Thanks for the update! Could you post the code to initialize the model as well as the input shapes you are using, please?

ashu1807 · December 11, 2021, 6:06pm

dist.init_process_group(backend='nccl', init_method='env://',
                            world_size=args.num_gpus, rank=gpu)
    torch.cuda.set_device(gpu)

    # Prepare dataset
    data = get_data(args)

    data_train = data(args, 'train')
    data_val = data(args, 'val')

    sampler_train = DistributedSampler(
        data_train, num_replicas=args.num_gpus, rank=gpu)
    sampler_val = DistributedSampler(
        data_val, num_replicas=args.num_gpus, rank=gpu)

    batch_size = args.batch_size // args.num_gpus

    loader_train = DataLoader(
        dataset=data_train, batch_size=batch_size, shuffle=False,
        num_workers=args.num_threads, pin_memory=True, sampler=sampler_train,
        drop_last=True)
    loader_val = DataLoader(
        dataset=data_val, batch_size=1, shuffle=False,
        num_workers=args.num_threads, pin_memory=True, sampler=sampler_val,
        drop_last=False)

    # Network
    model = get_model(args)
    net = model(args)
    net.cuda(gpu)

    if gpu == 0:
        if args.pretrain is not None:
            assert os.path.exists(args.pretrain), \
                "file not found: {}".format(args.pretrain)

            checkpoint = torch.load(args.pretrain)
            net.load_state_dict(checkpoint['net'])

            print('Load network parameters from : {}'.format(args.pretrain))

    # Loss
    loss = get_loss(args)
    loss = loss(args)
    loss.cuda(gpu)

    # Optimizer
    optimizer, scheduler = utility.make_optimizer_scheduler(args, net)

    net = apex.parallel.convert_syncbn_model(net)
    net, optimizer = amp.initialize(net, optimizer, , opt_level=args.opt_level,
                                    verbosity=0)
   net = DDP(net)
   for epoch in range(1, args.epochs+1):
       for batch, sample in enumerate(loader_train):
            sample = {key: val.cuda(gpu) for key, val in sample.items()
                      if val is not None}

            if epoch == 1 and args.warm_up:
                warm_up_cnt += 1

                for param_group in optimizer.param_groups:
                    lr_warm_up = param_group['initial_lr'] \
                                 * warm_up_cnt / warm_up_max_cnt
                    param_group['lr'] = lr_warm_up

            optimizer.zero_grad()

            output = net(sample)

The code is taken from src/main.py from the NLSPN repository.
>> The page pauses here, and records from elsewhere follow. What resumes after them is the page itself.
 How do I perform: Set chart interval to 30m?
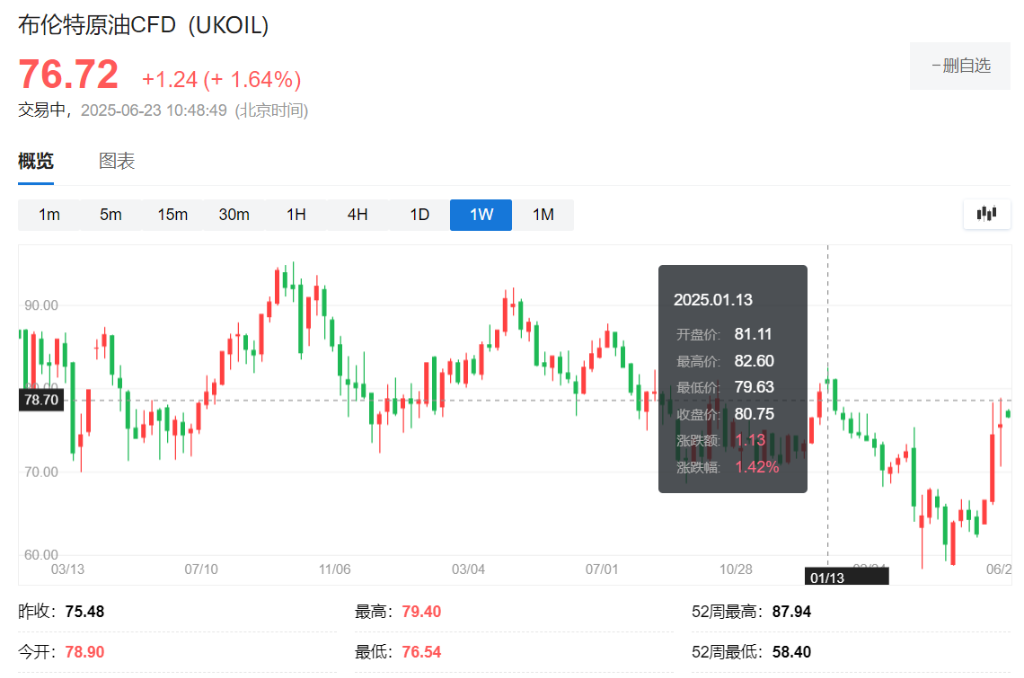[234, 214]
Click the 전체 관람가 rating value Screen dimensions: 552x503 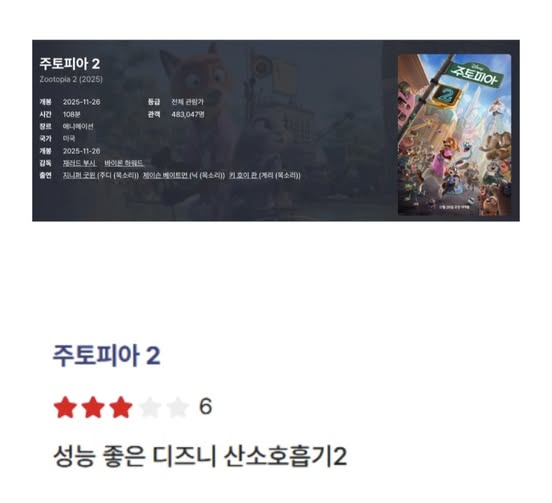pos(187,102)
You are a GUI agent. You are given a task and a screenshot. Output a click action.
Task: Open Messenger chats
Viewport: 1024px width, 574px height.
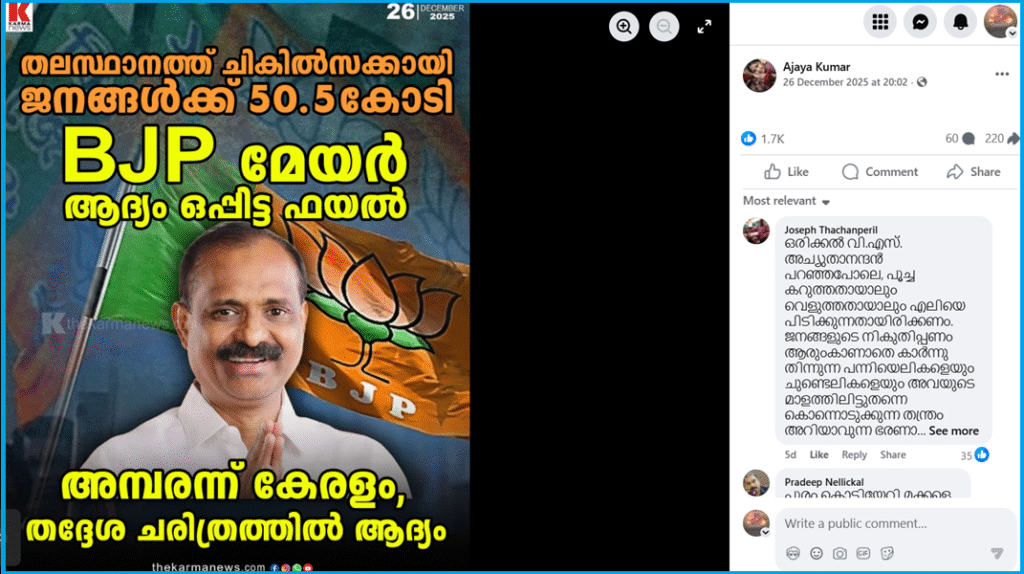point(920,22)
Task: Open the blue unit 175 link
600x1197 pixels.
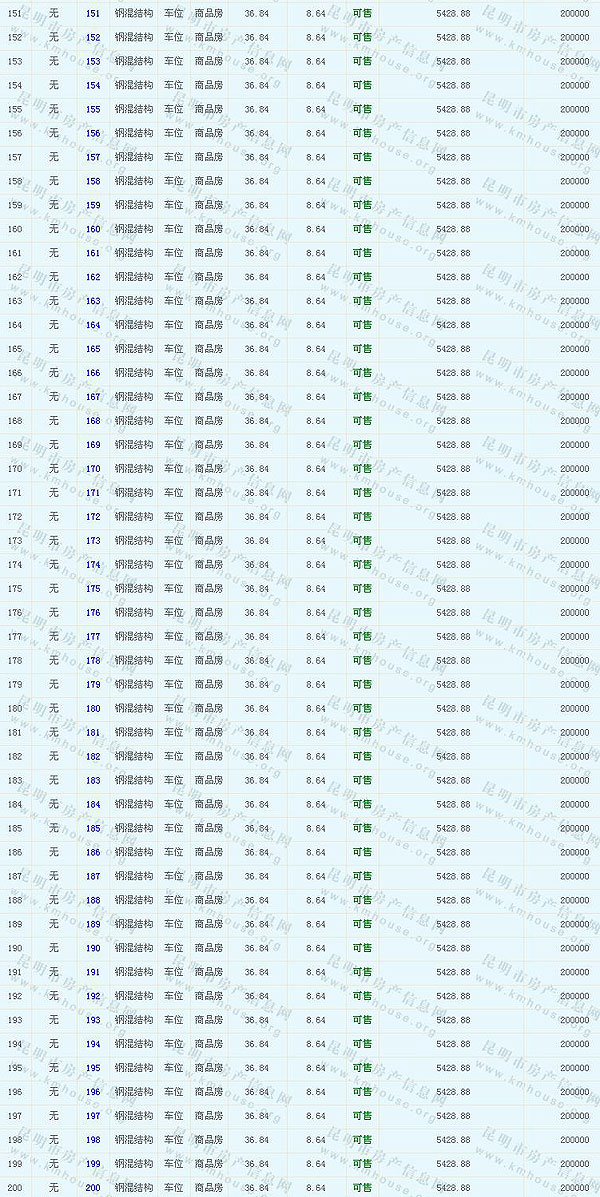Action: tap(93, 589)
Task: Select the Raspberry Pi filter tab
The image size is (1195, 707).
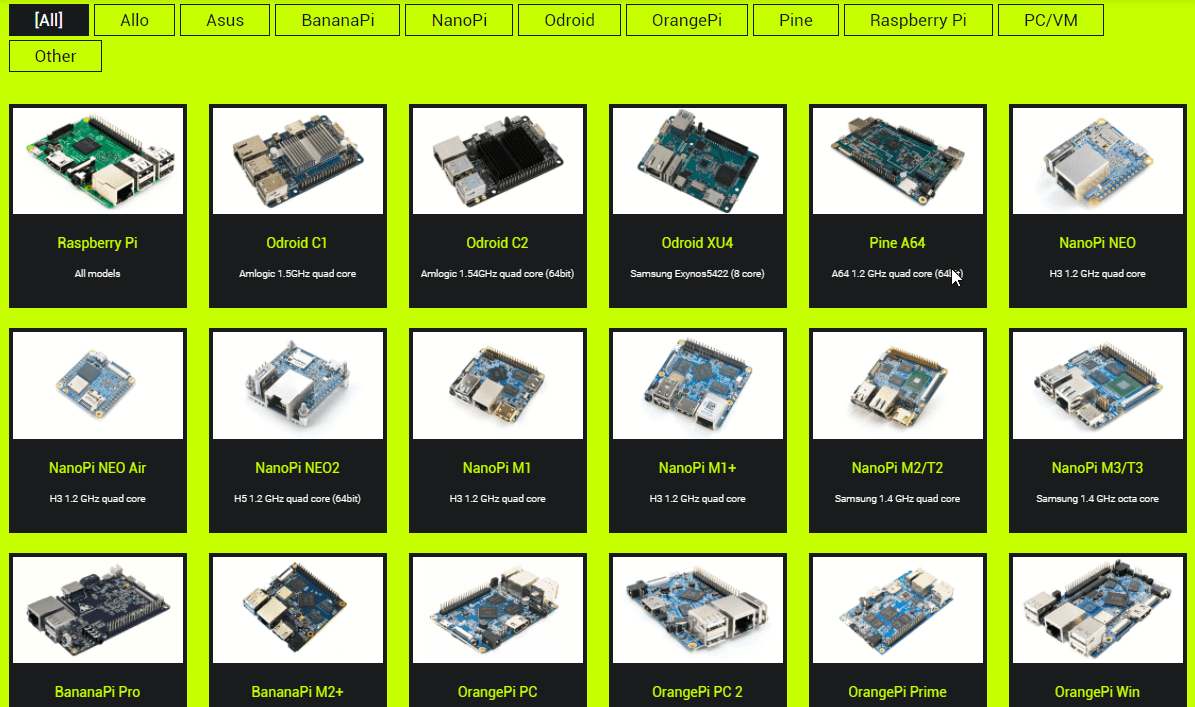Action: coord(918,20)
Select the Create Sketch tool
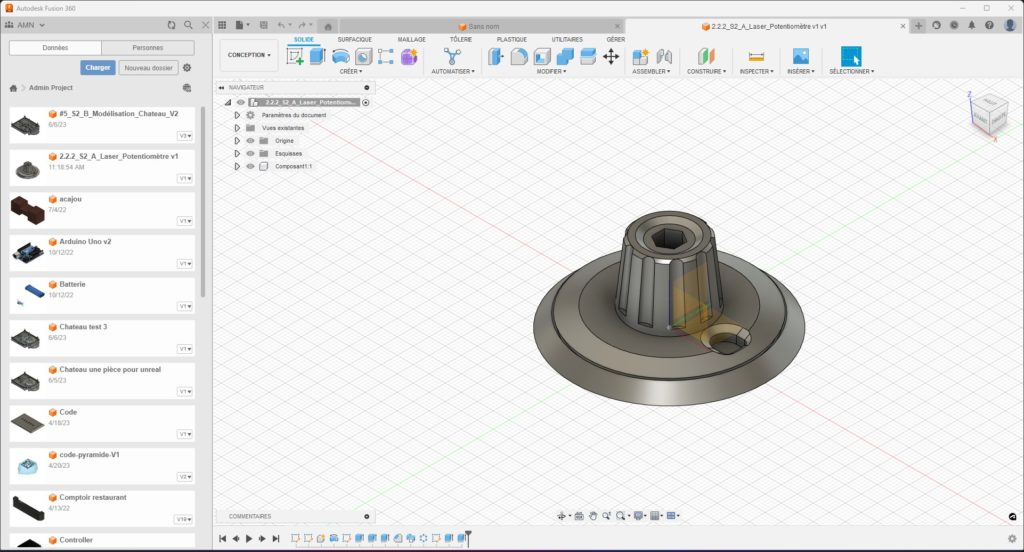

There are two inputs Rgb torch.Size([24, 3, 224, 304]) and lidar torch.Size([24, 1, 224, 304]). I have even tried to remove the apex dependency. That does not cause any issues with respect to the slowdown time.

ashu1807 · December 14, 2021, 7:41am

Any idea what could be issue?

my3bikaht · December 14, 2021, 10:52am

In the topic right below this one (Can not attain better performances after changing nvidia GPU - #8 by tjk) we found out that enabling cudnn benchmark can lead to a better perfomance on A5000.

zimian_wei · January 1, 2022, 10:56am

Did you find out what the issue is? I also encountered this problem.

ashu1807 · January 2, 2022, 6:20pm

No. @my3bikaht , it did not work. @zimian_wei , did not find any solution.

zimian_wei · January 3, 2022, 7:11am

I found that moving data to SSD helps.